À la fin de l'année 2022, selon la DARES, le taux de vacance des emplois s'établissait autour de 2,5 % en France, ayant été multiplié par cinq environ par rapport au taux de croisière connu entre le début des années 2000 et l'année 2015 (autour de 0,5 %).

Interrogées par l'INSEE en juillet 2022, près de 67 % des entreprises de l'industrie manufacturière, 60 % des entreprises de service et 82 % des entreprises du bâtiment déclaraient rencontrer des difficultés de recrutement. Ces taux sont inédits, la part des entreprises déclarant des difficultés entre 2001 et 2015 s'établissant entre 20 et 40 % en moyenne.1(*) Entre trois et quatre entreprises françaises sur cinq sont donc aujourd'hui confrontées à ces tensions particulièrement élevées. Selon le Mouvement des entreprises de taille intermédiaire (METI), les difficultés sont encore plus marquées chez les ETI, 97 % d'entre elles se disant concernées par ces problèmes2(*). Dans le secteur de l'artisanat, des professions libérales et du commerce de proximité, l'Union des entreprises de proximité (U2P) a indiqué aux rapporteurs que 71 % des entreprises de proximité ne reçoivent actuellement aucune candidature pour les offres d'emploi publiées3(*).

★ ★ ★

CONSIGNES À SUIVRE —
1) D'après le passage sur les difficultés de recrutement, quelle part des entreprises du bâtiment disaient avoir du mal à recruter en juillet 2022 ?
2) Recopiez le passage sur les difficultés de recrutement depuis « À la fin de » jusqu'à « (autour de 0,5 %). ».

★ ★ ★

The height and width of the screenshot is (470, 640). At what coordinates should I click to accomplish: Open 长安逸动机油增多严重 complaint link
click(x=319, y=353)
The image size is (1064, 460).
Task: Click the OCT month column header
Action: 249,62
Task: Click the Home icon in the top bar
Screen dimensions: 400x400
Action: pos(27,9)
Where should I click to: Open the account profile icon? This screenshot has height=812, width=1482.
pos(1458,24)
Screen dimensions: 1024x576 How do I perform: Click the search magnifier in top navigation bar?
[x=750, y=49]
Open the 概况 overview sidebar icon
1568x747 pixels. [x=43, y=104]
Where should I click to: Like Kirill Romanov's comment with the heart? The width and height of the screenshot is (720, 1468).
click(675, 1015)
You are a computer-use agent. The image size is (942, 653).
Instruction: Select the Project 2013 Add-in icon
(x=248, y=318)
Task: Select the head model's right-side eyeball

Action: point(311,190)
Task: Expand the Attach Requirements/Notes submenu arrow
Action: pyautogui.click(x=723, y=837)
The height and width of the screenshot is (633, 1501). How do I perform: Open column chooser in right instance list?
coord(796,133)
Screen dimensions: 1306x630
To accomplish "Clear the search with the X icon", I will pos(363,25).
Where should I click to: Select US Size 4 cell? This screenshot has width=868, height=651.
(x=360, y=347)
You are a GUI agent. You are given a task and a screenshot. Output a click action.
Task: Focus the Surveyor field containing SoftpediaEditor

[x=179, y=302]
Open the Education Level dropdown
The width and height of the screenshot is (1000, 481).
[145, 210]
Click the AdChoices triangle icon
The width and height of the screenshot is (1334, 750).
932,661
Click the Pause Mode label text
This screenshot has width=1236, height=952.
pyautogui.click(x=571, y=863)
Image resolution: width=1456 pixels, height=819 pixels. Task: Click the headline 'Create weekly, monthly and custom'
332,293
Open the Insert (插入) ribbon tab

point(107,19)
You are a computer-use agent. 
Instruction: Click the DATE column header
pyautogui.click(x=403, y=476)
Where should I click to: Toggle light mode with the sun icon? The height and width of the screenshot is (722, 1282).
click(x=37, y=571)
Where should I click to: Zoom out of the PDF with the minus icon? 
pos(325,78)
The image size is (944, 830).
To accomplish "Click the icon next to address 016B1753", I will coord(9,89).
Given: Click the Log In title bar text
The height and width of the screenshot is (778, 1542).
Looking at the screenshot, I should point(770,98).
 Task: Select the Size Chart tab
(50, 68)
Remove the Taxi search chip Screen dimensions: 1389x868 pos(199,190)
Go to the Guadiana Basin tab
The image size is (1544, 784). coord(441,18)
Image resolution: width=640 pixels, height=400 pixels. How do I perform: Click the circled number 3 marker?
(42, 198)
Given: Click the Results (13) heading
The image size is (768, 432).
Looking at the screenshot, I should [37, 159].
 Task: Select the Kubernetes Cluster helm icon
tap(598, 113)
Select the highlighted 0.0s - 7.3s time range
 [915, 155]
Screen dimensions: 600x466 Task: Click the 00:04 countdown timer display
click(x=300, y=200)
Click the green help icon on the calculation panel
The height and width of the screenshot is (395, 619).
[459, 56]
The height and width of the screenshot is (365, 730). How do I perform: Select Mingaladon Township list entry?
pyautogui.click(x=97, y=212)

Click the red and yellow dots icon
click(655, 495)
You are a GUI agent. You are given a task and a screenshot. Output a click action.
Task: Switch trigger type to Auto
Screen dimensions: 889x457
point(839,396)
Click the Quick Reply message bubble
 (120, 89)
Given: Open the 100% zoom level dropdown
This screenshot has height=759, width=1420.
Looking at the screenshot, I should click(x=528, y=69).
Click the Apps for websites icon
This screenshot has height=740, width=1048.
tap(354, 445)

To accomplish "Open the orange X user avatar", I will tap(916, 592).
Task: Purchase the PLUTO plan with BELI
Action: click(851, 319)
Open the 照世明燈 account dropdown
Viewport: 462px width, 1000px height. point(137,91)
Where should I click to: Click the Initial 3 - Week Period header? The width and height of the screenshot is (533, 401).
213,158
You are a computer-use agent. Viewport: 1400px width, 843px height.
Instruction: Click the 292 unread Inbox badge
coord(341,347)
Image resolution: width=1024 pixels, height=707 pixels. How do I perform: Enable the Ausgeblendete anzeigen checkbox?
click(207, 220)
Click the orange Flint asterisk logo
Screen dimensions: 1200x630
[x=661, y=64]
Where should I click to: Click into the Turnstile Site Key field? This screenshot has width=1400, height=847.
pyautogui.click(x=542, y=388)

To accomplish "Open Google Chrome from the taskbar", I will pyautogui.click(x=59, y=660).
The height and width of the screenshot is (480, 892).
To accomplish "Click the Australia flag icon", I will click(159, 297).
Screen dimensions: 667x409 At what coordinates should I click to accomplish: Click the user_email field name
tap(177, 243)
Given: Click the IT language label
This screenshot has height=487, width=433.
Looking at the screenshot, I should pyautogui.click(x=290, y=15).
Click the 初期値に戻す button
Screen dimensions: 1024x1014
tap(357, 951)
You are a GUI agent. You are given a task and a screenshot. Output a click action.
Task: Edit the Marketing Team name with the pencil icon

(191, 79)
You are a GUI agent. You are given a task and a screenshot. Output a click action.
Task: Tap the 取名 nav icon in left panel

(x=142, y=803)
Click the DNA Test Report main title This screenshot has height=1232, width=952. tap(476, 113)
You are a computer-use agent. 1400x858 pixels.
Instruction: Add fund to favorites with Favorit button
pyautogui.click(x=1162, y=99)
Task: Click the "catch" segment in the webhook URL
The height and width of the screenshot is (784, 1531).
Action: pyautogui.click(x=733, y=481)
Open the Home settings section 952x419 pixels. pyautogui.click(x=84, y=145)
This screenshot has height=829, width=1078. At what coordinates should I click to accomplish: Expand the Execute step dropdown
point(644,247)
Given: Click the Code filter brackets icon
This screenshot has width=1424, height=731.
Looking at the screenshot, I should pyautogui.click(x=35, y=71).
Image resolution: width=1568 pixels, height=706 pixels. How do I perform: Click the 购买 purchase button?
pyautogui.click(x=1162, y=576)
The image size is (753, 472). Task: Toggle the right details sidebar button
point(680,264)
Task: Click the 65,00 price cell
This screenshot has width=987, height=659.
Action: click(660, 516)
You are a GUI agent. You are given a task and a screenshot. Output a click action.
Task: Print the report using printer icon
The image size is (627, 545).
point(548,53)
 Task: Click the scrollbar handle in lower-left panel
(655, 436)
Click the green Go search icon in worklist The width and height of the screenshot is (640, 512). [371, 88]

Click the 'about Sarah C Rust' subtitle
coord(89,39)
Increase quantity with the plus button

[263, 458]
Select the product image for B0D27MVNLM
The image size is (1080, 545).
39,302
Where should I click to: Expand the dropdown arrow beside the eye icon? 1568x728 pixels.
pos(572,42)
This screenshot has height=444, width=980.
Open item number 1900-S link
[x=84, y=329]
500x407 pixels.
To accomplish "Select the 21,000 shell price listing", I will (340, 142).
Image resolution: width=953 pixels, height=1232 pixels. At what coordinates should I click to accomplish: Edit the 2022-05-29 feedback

★ ★ ★

RÉPONSES PAR CONSIGNE —
1) 82 %

2)
À la fin de l'année 2022, selon la DARES, le taux de vacance des emplois s'établissait autour de 2,5 % en France, ayant été multiplié par cinq environ par rapport au taux de croisière connu entre le début des années 2000 et l'année 2015 (autour de 0,5 %).